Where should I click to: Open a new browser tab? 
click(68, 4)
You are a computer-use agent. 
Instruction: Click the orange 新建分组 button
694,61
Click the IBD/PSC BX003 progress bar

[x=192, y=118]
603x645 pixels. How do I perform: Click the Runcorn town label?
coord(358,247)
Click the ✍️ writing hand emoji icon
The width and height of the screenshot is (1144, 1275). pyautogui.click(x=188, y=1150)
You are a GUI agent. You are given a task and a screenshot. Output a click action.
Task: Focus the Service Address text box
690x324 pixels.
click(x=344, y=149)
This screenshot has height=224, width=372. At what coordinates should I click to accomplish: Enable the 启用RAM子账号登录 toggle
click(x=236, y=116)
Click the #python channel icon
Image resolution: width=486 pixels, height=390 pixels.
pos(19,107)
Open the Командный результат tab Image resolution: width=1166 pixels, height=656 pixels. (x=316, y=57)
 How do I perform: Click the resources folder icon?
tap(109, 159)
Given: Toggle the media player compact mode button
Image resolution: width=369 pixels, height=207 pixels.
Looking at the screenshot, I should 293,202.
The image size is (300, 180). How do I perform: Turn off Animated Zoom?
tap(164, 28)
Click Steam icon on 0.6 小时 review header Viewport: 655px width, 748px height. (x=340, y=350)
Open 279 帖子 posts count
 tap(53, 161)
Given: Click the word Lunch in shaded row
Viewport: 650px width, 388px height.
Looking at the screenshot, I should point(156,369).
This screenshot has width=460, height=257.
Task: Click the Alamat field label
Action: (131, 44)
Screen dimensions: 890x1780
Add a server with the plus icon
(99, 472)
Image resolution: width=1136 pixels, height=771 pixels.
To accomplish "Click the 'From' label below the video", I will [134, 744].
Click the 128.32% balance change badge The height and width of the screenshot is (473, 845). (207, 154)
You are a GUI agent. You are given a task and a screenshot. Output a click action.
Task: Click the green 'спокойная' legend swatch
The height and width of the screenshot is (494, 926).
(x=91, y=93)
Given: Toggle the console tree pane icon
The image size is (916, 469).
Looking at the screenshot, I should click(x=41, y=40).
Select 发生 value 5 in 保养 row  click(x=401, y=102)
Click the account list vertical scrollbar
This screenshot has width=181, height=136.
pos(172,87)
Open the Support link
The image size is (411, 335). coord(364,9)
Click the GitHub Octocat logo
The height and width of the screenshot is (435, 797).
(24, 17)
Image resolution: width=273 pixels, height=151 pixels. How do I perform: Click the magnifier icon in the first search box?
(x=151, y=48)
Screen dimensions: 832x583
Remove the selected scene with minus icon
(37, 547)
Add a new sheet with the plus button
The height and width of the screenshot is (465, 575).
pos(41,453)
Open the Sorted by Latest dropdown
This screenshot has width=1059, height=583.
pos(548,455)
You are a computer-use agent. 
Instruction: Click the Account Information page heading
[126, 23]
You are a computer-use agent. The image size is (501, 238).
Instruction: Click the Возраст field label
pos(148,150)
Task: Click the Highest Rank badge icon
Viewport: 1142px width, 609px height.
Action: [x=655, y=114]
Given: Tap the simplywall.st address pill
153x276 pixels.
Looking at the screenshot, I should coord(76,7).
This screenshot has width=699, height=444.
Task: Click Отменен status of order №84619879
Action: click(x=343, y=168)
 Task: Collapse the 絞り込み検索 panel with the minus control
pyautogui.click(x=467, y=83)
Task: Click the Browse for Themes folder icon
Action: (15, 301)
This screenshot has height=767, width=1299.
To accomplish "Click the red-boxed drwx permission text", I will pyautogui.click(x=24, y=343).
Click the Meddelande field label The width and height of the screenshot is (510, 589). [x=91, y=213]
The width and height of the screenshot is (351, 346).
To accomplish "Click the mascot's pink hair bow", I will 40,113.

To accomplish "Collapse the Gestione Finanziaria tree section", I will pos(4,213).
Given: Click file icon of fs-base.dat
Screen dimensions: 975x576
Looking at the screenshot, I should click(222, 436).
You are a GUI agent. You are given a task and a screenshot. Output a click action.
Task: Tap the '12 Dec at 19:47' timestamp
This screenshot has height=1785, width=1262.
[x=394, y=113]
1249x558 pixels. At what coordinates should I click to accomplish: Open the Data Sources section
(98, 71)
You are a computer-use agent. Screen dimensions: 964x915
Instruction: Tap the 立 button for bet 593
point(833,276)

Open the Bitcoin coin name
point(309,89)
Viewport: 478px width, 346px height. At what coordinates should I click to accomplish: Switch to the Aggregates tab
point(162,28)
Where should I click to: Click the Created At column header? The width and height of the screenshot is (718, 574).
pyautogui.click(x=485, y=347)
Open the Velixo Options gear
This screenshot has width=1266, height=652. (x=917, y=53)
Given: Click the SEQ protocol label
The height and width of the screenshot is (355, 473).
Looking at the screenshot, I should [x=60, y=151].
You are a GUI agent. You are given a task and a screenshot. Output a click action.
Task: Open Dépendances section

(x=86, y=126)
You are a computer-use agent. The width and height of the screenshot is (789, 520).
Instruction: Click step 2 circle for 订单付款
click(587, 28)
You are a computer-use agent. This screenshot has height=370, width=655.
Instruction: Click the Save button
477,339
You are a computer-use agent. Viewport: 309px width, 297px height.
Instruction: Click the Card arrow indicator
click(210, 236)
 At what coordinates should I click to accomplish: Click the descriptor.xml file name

• • •

Exercise directions:
Of the lines above, extract only those from the line with "Instruction: Click the Возраст field label" to the line with "This screenshot has height=767, width=1299.", both included, exactly as written.

Response area:
Instruction: Click the Возраст field label
pos(148,150)
Task: Click the Highest Rank badge icon
Viewport: 1142px width, 609px height.
Action: [x=655, y=114]
Given: Tap the simplywall.st address pill
153x276 pixels.
Looking at the screenshot, I should coord(76,7).
This screenshot has width=699, height=444.
Task: Click Отменен status of order №84619879
Action: click(x=343, y=168)
 Task: Collapse the 絞り込み検索 panel with the minus control
pyautogui.click(x=467, y=83)
Task: Click the Browse for Themes folder icon
Action: (15, 301)
This screenshot has height=767, width=1299.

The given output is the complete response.